Saturday 25 February 2012

Friday 24th - The Paschim Express

Early start today as we are catching the train back to Delhi. We discover why nobody in the restaurant will actually commit themselves to a time for breakfast. We get there at 7.00 a.m. to find several people already eating and the staff ambling around laying up tables. No steamed veg today - it's baked beans. The tureen marked boiled eggs contains some kind of deep fried batter balls tasting of over used cooking oil. So Paranthas, chicken sausages and banana it was. The Country Inn and Suites by Carlson loses a point off our Tripadvisor rating by charging us Rs 320/- for a trip of less than half a mile to the station but we are delivered to the front door. D shrugs off the porters with the line "I have a strong wife" Our driver thought that it was funny even if they didn't.

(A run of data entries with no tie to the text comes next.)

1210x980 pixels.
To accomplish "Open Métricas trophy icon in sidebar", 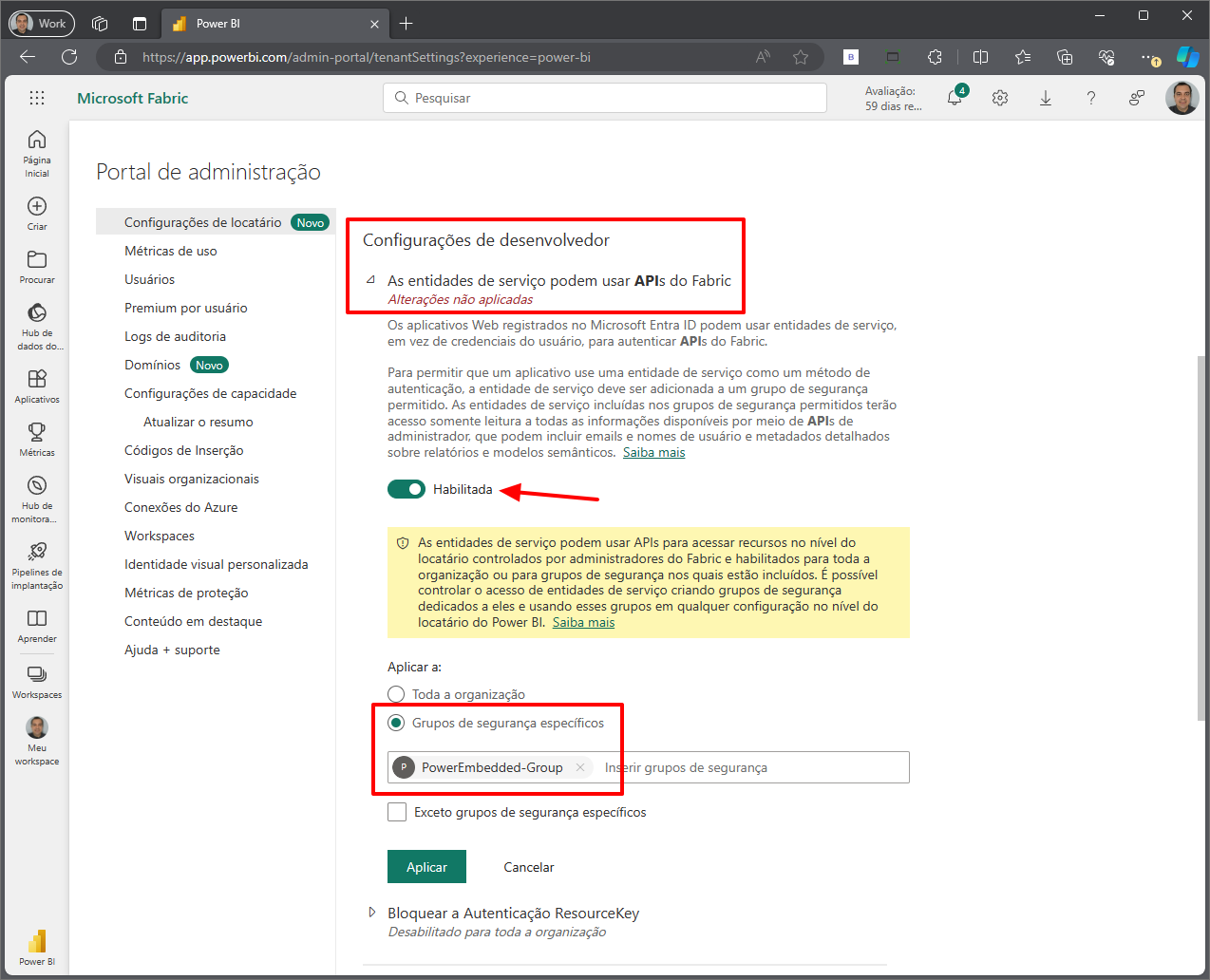I will (37, 432).
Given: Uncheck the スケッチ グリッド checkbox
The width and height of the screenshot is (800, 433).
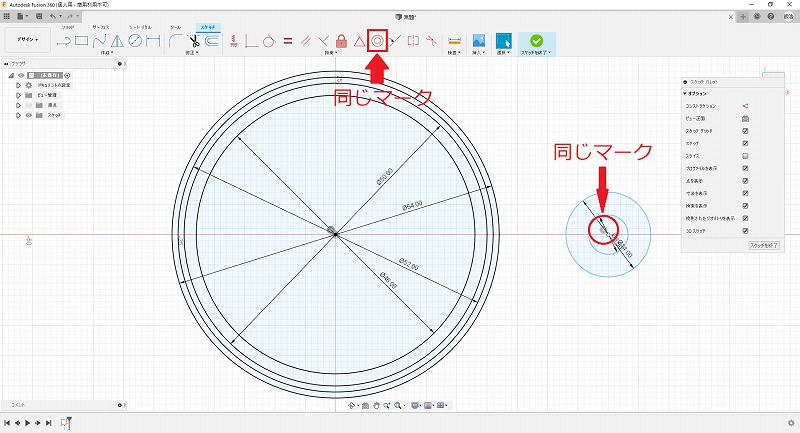Looking at the screenshot, I should [745, 131].
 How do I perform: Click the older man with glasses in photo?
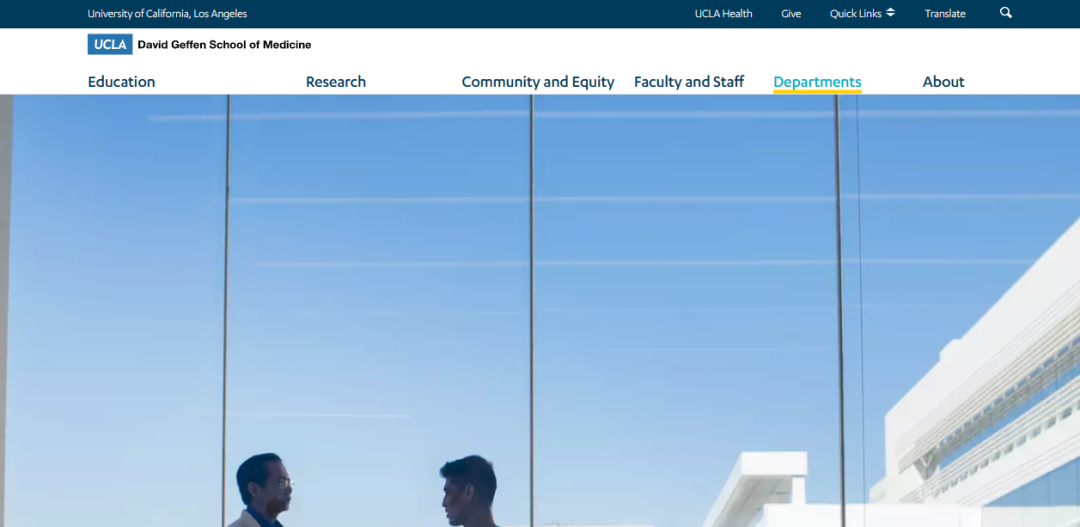262,492

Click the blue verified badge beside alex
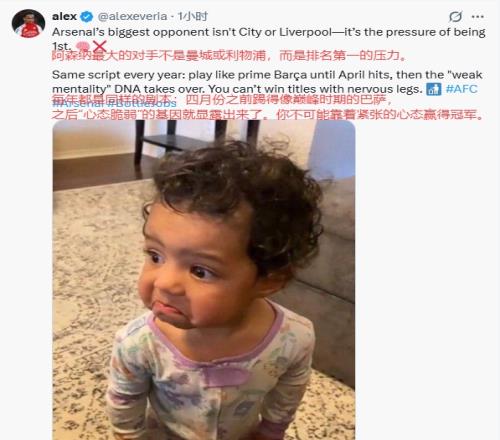(87, 16)
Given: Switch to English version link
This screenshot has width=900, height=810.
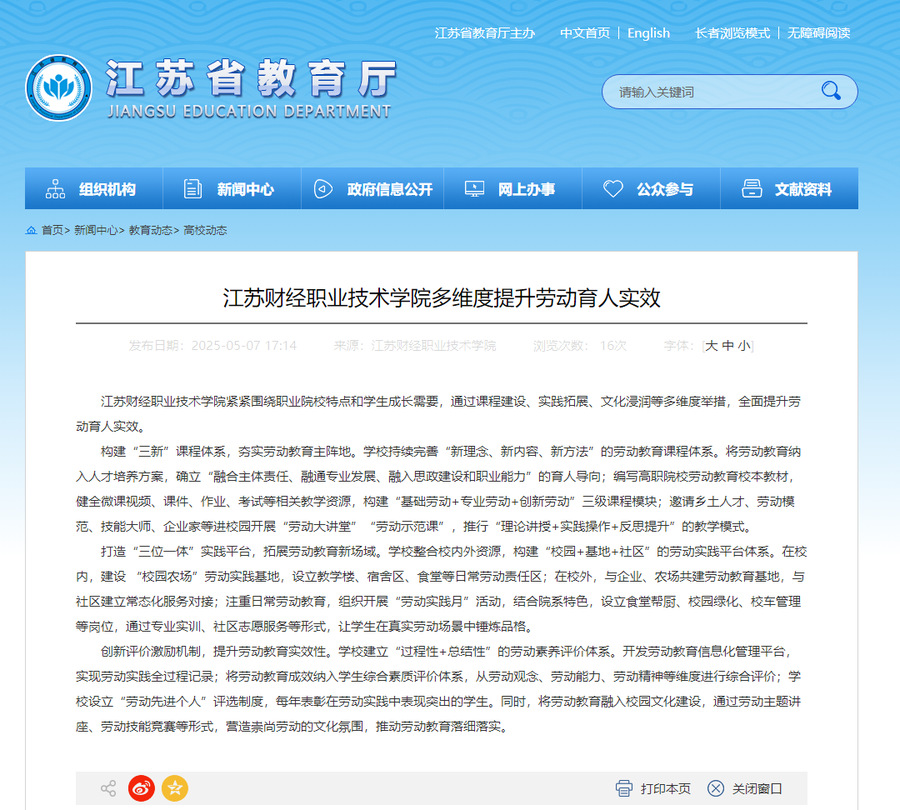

In the station the info board tells us that our train is on the near platform and the announcer tells us that it will be leaving on time. We don't have too long to wait before the coaches are delivered to the platform. Cabin C in coach H1 is forward facing - another of our preferences. D goes to check that the loco is correctly coupled up to the front of the train. For those of you who are interested it is a WAP-7 No 30246. The train starts gently moving out, more or less on time and there is a sudden stampede of people along the platform seeking to board the Unreserved coaches, marshalled just in front of us. Why do they leave it so late?

This train is the Paschim Express (Train 12926) headed for Mumbai via Delhi arriving in Mumbai at 15.15 tomorrow afternoon. We are due into Delhi at 16.25 today so we are using the cabin just as day seating but it gives us the option of a lie down if required. This is not one of the really smart trains but is a more typical IR long distance conveyance. The Shatabdi from Amritsar to New Delhi leaves at 5.00 a.m. and we are on holiday after all.

Catering on the Paschim is charged on an as you go basis rather than included in the fare but the prices are ludicrously cheap. This may be why the man from the Pantry Car has difficulty believing that we don't want a Rs 17/- breakfast but we do order a pot of tea without sugar for a whopping 5/-. R refuses to believe these prices until D shows her the relevant page of TAAG. (Trains At A Glance - keep up) Soon she is engrossed in this wonderful publication and asks whether it is available for her Kindle. The tea is pretty disgusting without sugar.



The train makes good progress with only the occasional unexplained halt. As it is an express it stops more often than the Shatabdi. At some of the bigger stations hawkers board the train. One is so persistent that we have to lock him out of the cabin. Our lunch order is taken and in due course we receive two foil containers of alleged Chicken Biryani. It tastes better than it looks - medium spicy but very salty.


We are still rolling over the endless flat North Indian plain with its zillions of acres of wheat growing in the fields and looking to be doing pretty well. There must be quite a lot of Indian people who have never seen a hill. On the trip from Kolkata D had noticed cow dung heaps fashioned into artistic forms but the train was travelling too fast to get a photo. A photo of a good one is quite high on today's list and eventually the opportunity arises, coupled to a spell of travelling while hanging out of the door for D. While this is the norm for unreserved class travel it is not considered fashionable in 1AC (First Air Conditioned) so there is no squabbling about whose turn it is.

We arrive on time in Delhi and this time there are no hiccups with the car pick up. It feels almost like getting when we get back to Lutyens Bungalow and we are soon enjoying afternoon tea while we watch the parakeets. Supper is a cosy affair with Evelyn and Belinda from Oz and an English couple who live in France and who fly home tonight.